At the application level that means relying on the normal configuration stack rather than compile-time customization per environment:

 1using Microsoft.AspNetCore.Builder;
 2using Microsoft.Extensions.Configuration;
 3using Microsoft.Extensions.DependencyInjection;
 4using Microsoft.Extensions.Hosting;
 5
 6WebApplicationBuilder builder = WebApplication.CreateBuilder(args);
 7
 8builder.Configuration.AddEnvironmentVariables();
 9builder.Services.AddControllers();
10
11WebApplication app = builder.Build();
12
13if (app.Environment.IsDevelopment())
14{
15    app.UseDeveloperExceptionPage();
16}
17
18app.UseAuthorization();
19app.MapControllers();
20app.Run();

The principle is more important than the exact snippet: the runtime host supplies environment-specific behavior, not a fresh compilation.

Version reporting should be available from the running process

Deployment dashboards are useful, but they are not always enough during an incident. A running ASP.NET Core application should be able to report its own stamped identity.

NBGV’s generated ThisAssembly class makes that easy:

 1WebApplicationBuilder builder = WebApplication.CreateBuilder(args);
 2WebApplication app = builder.Build();
 3
 4app.MapGet("/version", () =>
 5{
 6    VersionResponse response = new VersionResponse(
 7        ThisAssembly.AssemblyInformationalVersion,
 8        ThisAssembly.AssemblyFileVersion,
 9        ThisAssembly.AssemblyVersion);
10
11    return Results.Ok(response);
12});
13
14app.Run();
15
16public sealed record VersionResponse(
17    string InformationalVersion,
18    string FileVersion,
19    string AssemblyVersion);

The endpoint itself is intentionally small. What matters is that the response comes from build-stamped metadata and not from a duplicated configuration value.

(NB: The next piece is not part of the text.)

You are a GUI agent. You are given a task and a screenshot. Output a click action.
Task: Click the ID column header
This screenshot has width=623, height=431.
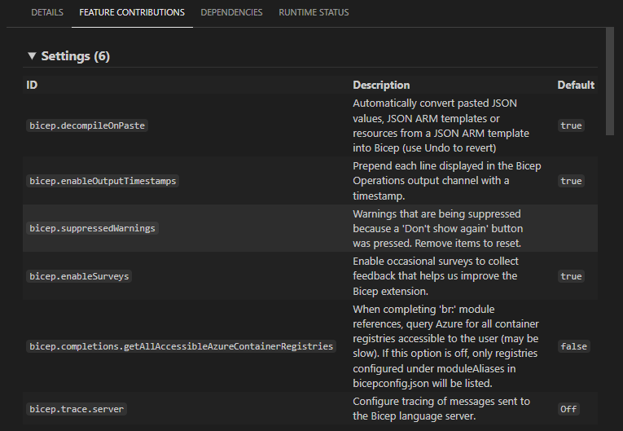pos(32,85)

Monorepos benefit from pathFilters

Many ASP.NET Core repositories are not single-product repositories anymore. They may include APIs, workers, frontend assets, shared libraries and infrastructure code. In that layout, not every commit should advance every deployable unit.

pathFilters helps keep version height tied to relevant changes. A documentation-only commit or a frontend-only adjustment does not have to affect the identity of a backend API artifact. That keeps version numbers informative instead of merely busy.

The common failure modes are usually release-discipline problems

The most expensive versioning issues in web apps are rarely exotic MSBuild bugs. More often they come from weak release habits:

• rebuilding the same commit separately for each environment
• treating latest as the only meaningful container tag
• exposing no runtime-visible build identity
• letting pipeline run numbers define public versions
• pretending API version, product release and artifact identity are the same thing

NBGV does not solve those problems by magic, but it removes one of the main reasons they persist: a missing source of truth.

Conclusion

Good ASP.NET Core versioning is ultimately about preserving identity from source control to runtime. The commit, the build output, the deployment artifact and the running process should all tell the same story.

That is where NBGV earns its place. It gives the repository a practical workflow through nbgv, stamps build output directly and keeps release behavior in version.json instead of scattering it across pipelines and tribal memory. Combined with pinned SDKs and a build-once-promote-many deployment model, that produces web artifacts that are easier to trust under pressure.